DATA SHOWN
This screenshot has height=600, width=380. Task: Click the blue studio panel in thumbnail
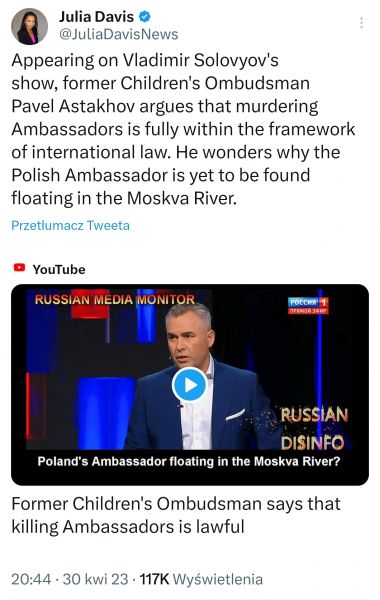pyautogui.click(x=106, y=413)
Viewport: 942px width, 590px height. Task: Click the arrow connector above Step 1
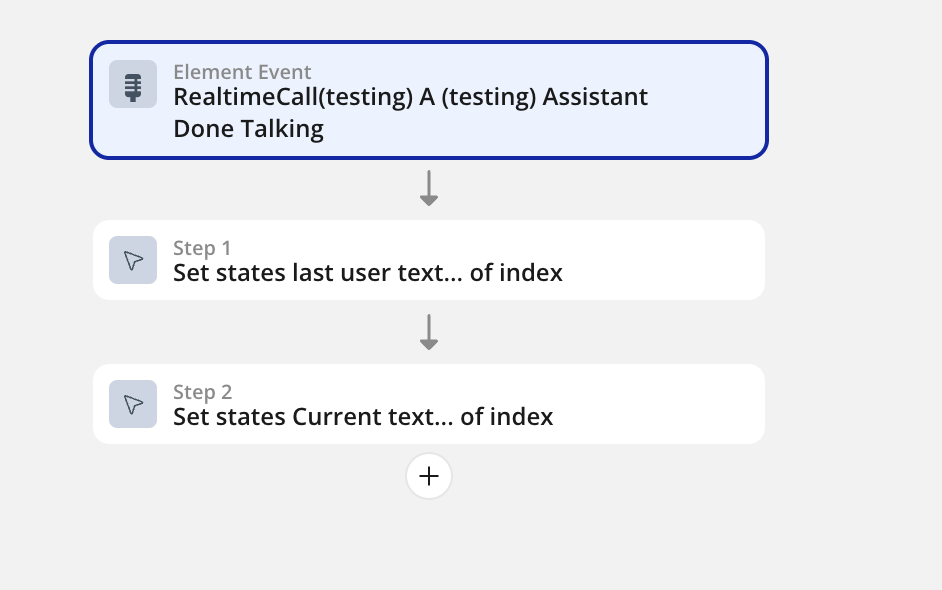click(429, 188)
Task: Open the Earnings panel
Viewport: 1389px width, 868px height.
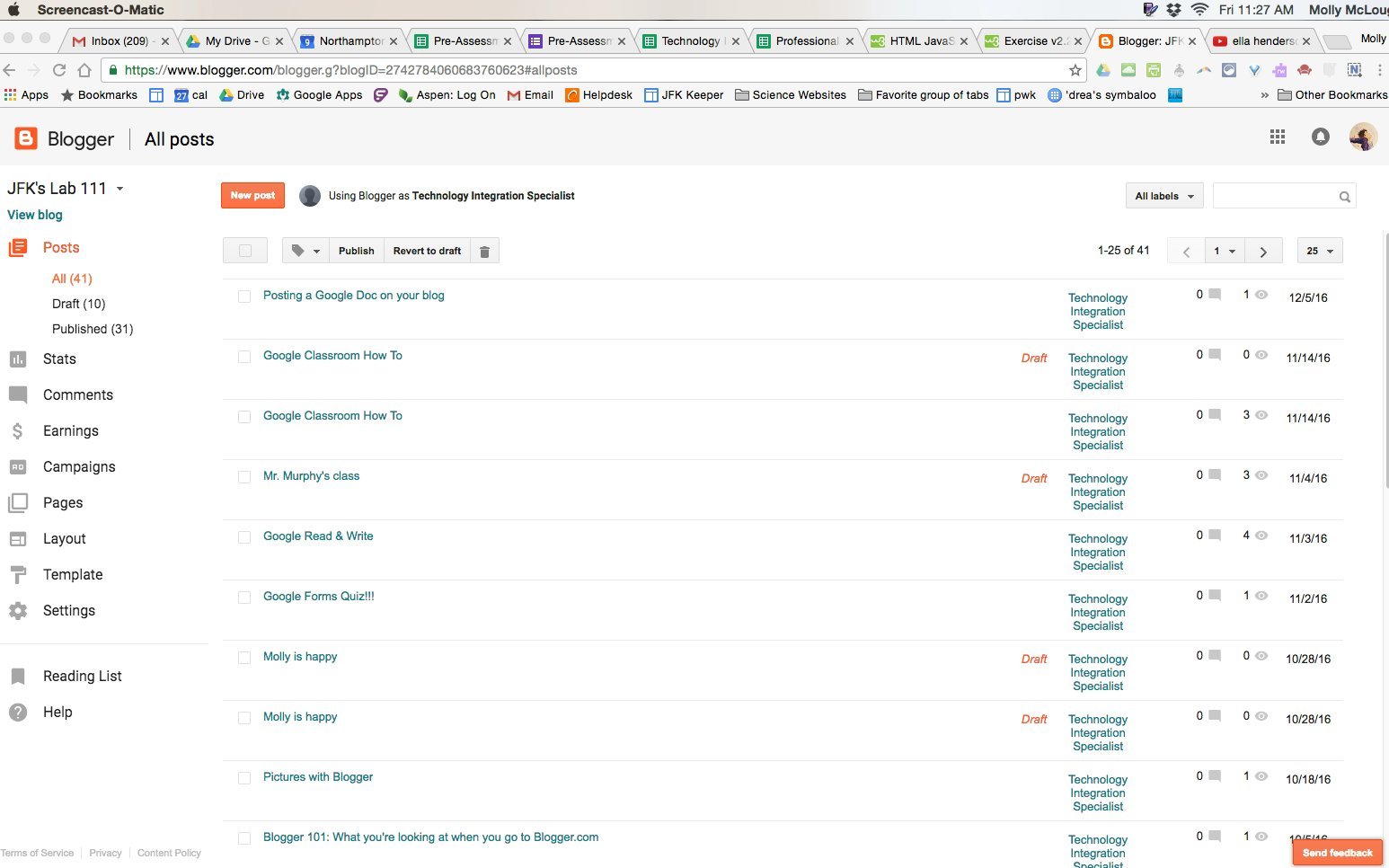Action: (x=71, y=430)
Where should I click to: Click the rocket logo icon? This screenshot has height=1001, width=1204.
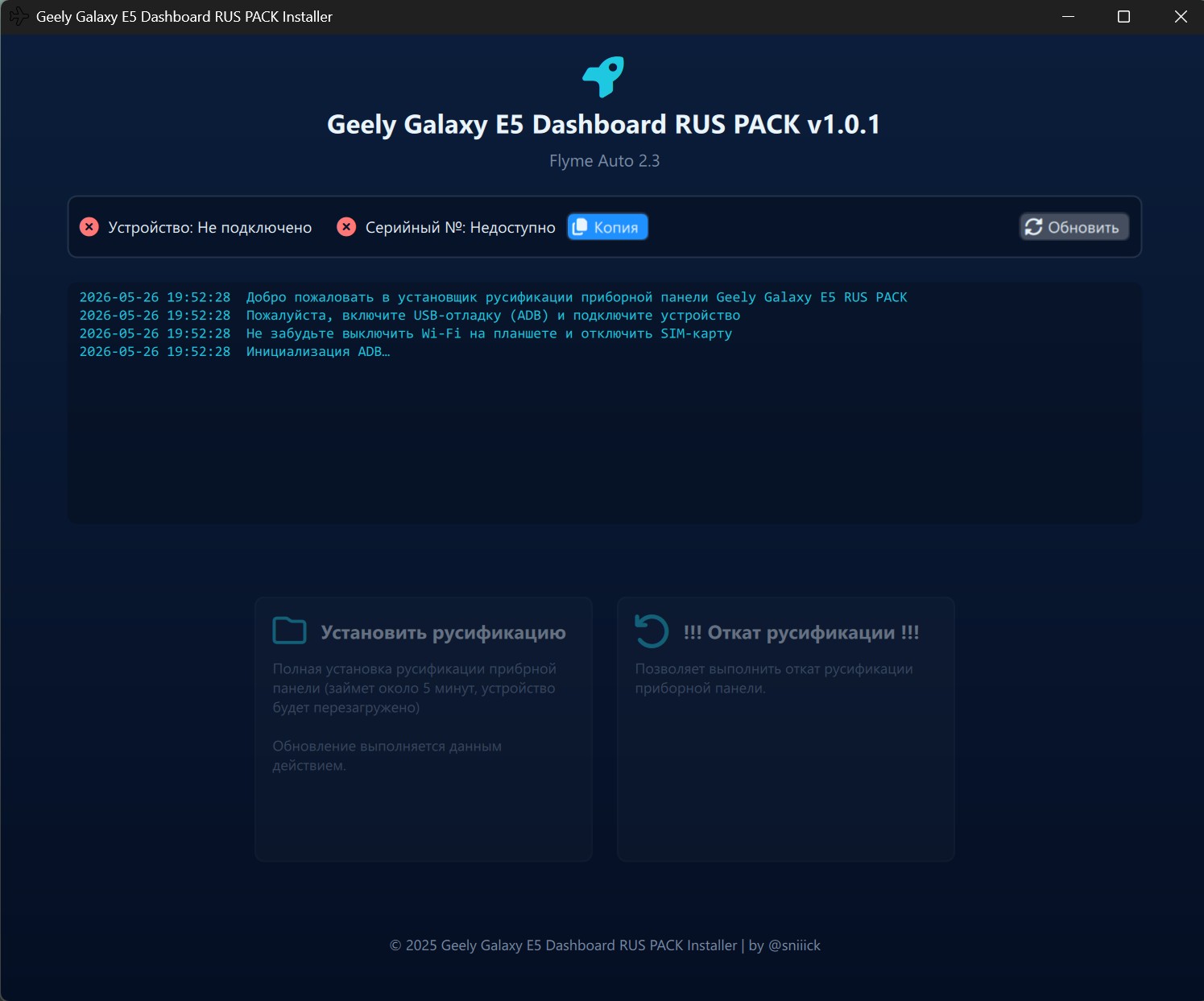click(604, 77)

BRIEF
Set down the entries above word for word, but drop any image.

ANSWER TO THE PROBLEM
This screenshot has height=600, width=380. Task: Click the blue studio panel in thumbnail
pyautogui.click(x=106, y=413)
Viewport: 942px width, 590px height. Task: Click the arrow connector above Step 1
click(429, 188)
Task: Open the Earnings panel
Viewport: 1389px width, 868px height.
Action: (x=71, y=430)
Where should I click to: Click the rocket logo icon? This screenshot has height=1001, width=1204.
click(604, 77)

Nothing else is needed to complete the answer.